Cattrachas, l’organisation qui a aidé à intenter le procès contre Vicky Hernández, a recensé 119 meurtres de personnes transgenres depuis le coup d’État de 2009.

«Il y a un schéma dans tous ces cas: ils ont tous reçu une balle dans la tête, il n’y a pas eu d’autopsie ni d’enquête», a déclaré Indyra Mendoza, la fondatrice de Cattrachas. «Et s’il est vrai qu’au Honduras, ils tuent également des enseignants et des chauffeurs de taxi, ces meurtres ne sont pas le résultat de préjugés religieux et d’intégrisme. Et ceux-ci ont une chance d’obtenir justice.

Les données recueillies par les organisations de défense des droits de l’homme montrent que le Honduras a le taux le plus élevé des meurtres de transgenres et d’autres personnes de diverses sexes dans le monde, suivis de près par le Brésil et le Mexique.

Près de 500 femmes transgenres ont été tuées en Amérique latine de 2014 à 2019, selon Pas de violence LGBTI, un réseau d’information régional.

Au Brésil l’année dernière, 175 femmes transgenres ont été tuées, selon l’Association nationale des travestis et transsexuels. Déjà en 2021, 53 personnes transgenres ont été tuées, selon le groupe de défense des droits, la plus jeune victime à seulement 13 ans.

Cela a rendu le procès Vicky Hernández d’un grand intérêt dans toute la région.

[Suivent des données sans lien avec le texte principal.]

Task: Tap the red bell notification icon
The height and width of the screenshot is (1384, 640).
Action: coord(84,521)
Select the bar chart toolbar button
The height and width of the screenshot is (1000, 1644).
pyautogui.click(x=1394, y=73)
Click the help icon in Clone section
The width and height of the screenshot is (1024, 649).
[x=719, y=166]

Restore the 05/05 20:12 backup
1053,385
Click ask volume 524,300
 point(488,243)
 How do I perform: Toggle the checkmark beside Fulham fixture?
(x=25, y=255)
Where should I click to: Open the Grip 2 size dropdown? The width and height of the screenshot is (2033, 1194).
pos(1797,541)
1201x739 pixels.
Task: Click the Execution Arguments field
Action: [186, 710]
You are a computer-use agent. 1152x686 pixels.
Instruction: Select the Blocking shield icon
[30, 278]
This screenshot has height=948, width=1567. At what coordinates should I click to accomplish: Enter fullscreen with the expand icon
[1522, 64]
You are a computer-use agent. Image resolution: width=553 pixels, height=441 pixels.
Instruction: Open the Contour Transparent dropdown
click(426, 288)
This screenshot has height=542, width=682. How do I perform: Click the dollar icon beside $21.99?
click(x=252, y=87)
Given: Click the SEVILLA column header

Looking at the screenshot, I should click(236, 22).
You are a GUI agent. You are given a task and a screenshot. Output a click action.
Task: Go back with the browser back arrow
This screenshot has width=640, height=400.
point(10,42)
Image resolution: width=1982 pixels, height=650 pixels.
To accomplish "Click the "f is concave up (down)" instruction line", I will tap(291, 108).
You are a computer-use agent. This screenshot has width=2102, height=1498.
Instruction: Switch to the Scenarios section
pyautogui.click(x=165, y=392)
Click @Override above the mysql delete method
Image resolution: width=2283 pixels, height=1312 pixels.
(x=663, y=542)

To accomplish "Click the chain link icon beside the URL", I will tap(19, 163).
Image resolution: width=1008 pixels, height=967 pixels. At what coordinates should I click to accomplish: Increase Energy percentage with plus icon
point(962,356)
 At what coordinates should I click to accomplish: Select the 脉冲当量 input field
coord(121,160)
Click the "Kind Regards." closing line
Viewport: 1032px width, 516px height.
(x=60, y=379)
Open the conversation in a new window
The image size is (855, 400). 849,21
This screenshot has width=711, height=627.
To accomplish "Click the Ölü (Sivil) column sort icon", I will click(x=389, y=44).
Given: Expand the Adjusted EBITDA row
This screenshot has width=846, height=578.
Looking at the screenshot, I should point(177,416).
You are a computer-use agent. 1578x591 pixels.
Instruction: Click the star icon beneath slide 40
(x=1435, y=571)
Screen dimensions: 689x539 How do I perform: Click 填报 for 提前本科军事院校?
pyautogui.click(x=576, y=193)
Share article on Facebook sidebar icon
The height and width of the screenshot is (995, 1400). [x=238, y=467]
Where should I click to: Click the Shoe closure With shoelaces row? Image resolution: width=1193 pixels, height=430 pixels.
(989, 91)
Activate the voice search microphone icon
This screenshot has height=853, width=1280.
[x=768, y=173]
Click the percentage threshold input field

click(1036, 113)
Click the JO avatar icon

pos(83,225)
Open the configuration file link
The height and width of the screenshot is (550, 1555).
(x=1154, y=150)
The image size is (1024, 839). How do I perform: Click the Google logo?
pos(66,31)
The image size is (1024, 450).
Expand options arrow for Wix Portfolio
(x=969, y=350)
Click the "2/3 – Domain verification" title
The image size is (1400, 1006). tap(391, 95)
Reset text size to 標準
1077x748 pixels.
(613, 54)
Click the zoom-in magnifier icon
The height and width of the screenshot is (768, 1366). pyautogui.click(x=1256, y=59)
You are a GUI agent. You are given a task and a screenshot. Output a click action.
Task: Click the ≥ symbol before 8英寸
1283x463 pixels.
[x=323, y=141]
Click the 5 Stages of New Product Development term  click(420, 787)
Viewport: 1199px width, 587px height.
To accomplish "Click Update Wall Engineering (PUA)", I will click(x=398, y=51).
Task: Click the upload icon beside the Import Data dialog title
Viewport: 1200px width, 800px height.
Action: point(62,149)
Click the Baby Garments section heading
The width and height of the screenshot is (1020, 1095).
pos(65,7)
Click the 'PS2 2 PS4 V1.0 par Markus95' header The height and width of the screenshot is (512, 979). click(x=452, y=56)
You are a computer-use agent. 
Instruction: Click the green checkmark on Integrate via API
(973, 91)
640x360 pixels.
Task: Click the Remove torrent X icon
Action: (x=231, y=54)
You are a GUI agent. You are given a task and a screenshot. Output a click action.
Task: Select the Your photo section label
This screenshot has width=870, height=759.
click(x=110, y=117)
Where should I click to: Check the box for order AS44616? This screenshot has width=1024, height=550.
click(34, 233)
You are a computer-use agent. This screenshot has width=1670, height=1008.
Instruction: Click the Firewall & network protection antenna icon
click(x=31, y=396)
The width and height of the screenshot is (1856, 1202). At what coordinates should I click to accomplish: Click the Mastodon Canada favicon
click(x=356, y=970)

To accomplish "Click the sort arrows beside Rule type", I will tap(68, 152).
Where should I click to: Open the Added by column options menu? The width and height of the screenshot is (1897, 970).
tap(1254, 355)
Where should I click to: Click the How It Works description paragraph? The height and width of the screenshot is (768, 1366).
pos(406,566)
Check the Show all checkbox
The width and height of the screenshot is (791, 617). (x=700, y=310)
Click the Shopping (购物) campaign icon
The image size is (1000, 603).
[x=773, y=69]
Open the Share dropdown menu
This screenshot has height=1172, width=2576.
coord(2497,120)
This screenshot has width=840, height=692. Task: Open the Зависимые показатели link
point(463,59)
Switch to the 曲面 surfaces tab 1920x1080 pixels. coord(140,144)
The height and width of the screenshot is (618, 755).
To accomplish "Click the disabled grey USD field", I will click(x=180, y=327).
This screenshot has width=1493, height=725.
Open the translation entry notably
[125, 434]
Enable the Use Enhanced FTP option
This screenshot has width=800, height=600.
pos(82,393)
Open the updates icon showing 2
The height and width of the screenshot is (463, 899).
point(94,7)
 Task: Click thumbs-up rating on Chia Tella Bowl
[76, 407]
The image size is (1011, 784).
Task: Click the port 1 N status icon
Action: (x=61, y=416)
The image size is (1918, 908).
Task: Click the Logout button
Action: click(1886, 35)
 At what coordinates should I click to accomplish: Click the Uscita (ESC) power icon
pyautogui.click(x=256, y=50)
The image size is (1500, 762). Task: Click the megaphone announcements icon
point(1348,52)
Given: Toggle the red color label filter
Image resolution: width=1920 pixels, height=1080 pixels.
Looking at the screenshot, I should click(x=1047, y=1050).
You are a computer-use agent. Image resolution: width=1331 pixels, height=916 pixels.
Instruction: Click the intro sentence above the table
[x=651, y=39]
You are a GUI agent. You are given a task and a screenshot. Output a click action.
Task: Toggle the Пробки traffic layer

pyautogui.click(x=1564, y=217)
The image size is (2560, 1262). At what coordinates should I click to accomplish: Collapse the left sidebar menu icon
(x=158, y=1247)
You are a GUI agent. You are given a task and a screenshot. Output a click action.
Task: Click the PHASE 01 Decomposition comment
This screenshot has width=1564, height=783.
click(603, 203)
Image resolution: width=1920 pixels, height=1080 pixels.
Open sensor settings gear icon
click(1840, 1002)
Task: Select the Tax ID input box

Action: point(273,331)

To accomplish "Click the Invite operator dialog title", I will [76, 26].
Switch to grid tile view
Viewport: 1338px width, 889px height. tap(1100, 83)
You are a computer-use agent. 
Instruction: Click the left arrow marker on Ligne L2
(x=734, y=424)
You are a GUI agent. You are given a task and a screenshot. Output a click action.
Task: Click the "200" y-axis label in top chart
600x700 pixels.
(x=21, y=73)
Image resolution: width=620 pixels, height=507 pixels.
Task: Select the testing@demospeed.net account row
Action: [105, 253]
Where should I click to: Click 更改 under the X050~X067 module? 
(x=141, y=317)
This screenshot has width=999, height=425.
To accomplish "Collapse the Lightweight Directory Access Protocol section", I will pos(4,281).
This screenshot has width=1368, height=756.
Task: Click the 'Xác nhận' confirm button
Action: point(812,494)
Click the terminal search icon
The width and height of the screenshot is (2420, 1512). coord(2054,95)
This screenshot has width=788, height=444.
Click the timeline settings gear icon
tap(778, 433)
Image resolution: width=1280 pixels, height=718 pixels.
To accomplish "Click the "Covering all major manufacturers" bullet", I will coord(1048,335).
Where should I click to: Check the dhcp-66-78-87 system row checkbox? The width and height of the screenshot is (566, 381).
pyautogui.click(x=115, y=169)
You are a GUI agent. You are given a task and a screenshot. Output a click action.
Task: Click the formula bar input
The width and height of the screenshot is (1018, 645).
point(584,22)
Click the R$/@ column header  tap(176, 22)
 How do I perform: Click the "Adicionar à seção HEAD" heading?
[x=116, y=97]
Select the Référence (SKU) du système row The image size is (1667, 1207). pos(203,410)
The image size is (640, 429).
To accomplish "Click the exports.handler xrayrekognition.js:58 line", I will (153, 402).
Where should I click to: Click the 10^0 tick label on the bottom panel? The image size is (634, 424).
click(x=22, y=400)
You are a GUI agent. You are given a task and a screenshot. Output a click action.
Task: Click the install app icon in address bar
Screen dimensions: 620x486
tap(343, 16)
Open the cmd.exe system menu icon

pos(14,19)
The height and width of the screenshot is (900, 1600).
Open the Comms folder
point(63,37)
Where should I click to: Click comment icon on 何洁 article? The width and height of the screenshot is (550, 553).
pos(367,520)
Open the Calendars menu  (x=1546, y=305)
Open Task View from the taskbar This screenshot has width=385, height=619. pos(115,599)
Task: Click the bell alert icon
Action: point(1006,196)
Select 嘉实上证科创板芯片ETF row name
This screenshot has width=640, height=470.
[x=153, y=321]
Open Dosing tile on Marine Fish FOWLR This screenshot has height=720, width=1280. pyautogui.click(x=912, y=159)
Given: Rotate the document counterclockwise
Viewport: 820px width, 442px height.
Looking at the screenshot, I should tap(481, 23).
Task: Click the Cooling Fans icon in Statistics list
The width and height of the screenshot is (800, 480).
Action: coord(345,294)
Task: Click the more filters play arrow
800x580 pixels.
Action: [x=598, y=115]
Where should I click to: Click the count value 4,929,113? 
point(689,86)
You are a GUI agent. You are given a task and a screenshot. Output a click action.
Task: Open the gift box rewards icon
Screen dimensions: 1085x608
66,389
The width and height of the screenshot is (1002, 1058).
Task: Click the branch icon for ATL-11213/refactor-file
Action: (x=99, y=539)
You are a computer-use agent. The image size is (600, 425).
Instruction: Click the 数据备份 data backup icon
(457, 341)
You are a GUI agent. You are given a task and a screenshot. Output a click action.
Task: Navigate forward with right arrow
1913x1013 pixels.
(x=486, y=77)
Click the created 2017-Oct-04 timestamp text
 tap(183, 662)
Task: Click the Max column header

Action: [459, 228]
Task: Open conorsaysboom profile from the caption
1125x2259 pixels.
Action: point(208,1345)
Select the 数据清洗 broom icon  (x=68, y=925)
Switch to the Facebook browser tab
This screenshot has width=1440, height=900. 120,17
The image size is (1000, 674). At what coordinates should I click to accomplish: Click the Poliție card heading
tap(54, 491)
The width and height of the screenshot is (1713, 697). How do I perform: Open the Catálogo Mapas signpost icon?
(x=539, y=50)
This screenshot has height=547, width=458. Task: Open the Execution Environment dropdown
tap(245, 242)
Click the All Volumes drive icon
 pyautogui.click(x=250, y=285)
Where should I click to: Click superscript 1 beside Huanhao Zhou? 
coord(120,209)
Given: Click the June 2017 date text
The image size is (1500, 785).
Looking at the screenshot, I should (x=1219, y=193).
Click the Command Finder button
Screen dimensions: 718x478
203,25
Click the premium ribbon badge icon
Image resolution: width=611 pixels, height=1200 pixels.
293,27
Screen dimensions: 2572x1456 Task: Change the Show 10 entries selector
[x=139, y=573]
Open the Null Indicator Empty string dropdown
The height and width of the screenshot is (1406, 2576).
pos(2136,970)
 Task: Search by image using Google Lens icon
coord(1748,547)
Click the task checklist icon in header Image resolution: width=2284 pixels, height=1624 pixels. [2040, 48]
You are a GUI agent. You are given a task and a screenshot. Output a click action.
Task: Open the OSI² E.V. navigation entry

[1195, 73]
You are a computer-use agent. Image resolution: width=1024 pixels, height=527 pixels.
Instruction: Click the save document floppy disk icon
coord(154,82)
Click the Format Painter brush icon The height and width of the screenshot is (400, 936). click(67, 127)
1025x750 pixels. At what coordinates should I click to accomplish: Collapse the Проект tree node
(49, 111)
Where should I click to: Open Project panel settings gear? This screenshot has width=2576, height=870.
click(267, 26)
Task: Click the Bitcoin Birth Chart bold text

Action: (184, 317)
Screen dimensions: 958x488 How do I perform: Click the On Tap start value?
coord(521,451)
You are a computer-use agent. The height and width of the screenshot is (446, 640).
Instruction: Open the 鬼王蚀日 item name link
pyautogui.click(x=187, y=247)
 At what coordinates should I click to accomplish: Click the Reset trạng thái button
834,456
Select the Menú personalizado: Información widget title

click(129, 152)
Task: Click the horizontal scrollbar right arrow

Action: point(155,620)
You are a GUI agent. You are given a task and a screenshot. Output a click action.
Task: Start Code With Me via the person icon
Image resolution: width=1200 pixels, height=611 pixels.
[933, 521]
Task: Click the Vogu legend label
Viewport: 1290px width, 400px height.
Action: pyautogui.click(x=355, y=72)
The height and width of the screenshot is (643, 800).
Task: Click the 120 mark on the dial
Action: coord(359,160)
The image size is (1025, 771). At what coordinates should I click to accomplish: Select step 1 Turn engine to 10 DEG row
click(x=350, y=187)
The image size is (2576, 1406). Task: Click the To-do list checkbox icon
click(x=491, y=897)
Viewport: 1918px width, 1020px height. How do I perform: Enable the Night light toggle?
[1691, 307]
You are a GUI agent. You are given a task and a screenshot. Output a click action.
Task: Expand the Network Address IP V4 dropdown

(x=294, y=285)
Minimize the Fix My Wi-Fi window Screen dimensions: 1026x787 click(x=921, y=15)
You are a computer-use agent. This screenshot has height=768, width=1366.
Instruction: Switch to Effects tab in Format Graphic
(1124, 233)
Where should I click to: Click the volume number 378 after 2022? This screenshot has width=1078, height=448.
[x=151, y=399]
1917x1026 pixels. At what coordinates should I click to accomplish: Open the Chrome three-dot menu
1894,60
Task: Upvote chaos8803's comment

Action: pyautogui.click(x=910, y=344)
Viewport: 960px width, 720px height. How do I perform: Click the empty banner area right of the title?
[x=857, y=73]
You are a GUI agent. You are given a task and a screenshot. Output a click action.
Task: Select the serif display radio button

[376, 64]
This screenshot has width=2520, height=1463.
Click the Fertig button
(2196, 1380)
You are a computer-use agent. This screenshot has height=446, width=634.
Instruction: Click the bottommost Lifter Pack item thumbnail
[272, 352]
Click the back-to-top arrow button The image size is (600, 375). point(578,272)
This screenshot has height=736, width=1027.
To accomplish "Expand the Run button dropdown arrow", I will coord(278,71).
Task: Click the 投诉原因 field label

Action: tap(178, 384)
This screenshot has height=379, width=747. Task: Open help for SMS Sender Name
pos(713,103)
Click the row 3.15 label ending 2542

«Nous surveillons de très près comment le résultat de cette affaire pourrait avoir un impact sur la situation dans la région», a déclaré Bruna Benevides, chercheuse à l’Association nationale brésilienne des travestis et transsexuels, même si elle a exprimé des doutes sur le fait que le président conservateur de son pays, Jair Bolsonaro , accepterait toutes les décisions qui ont aidé les personnes transgenres.

Rihanna Ferrera, qui a perdu sa candidature au Honduras en 2017 sous son nom de naissance masculin, a déclaré que l’affaire était importante car elle pourrait forcer le gouvernement à au moins apporter des améliorations tangibles, comme autoriser des changements de nom légal. La sœur de Mme Ferrera, Bessy, qui était également transgenre, a été assassinée en 2019.

«Après ce qui est arrivé à ma sœur, j’ai décidé de ne pas partir et de faire face à cette discrimination, à la stigmatisation, à la violence et à la criminalisation», a-t-elle déclaré. «Nous n’avons pas besoin de soustraire les gens au danger. Nous devons affronter l’État et lui dire: nous y sommes et nous sommes en danger. Nous n’avons pas besoin de partir. En tant que gouvernement, vous devez résoudre ce problème.

Oscar Lopez contribuant au reportage.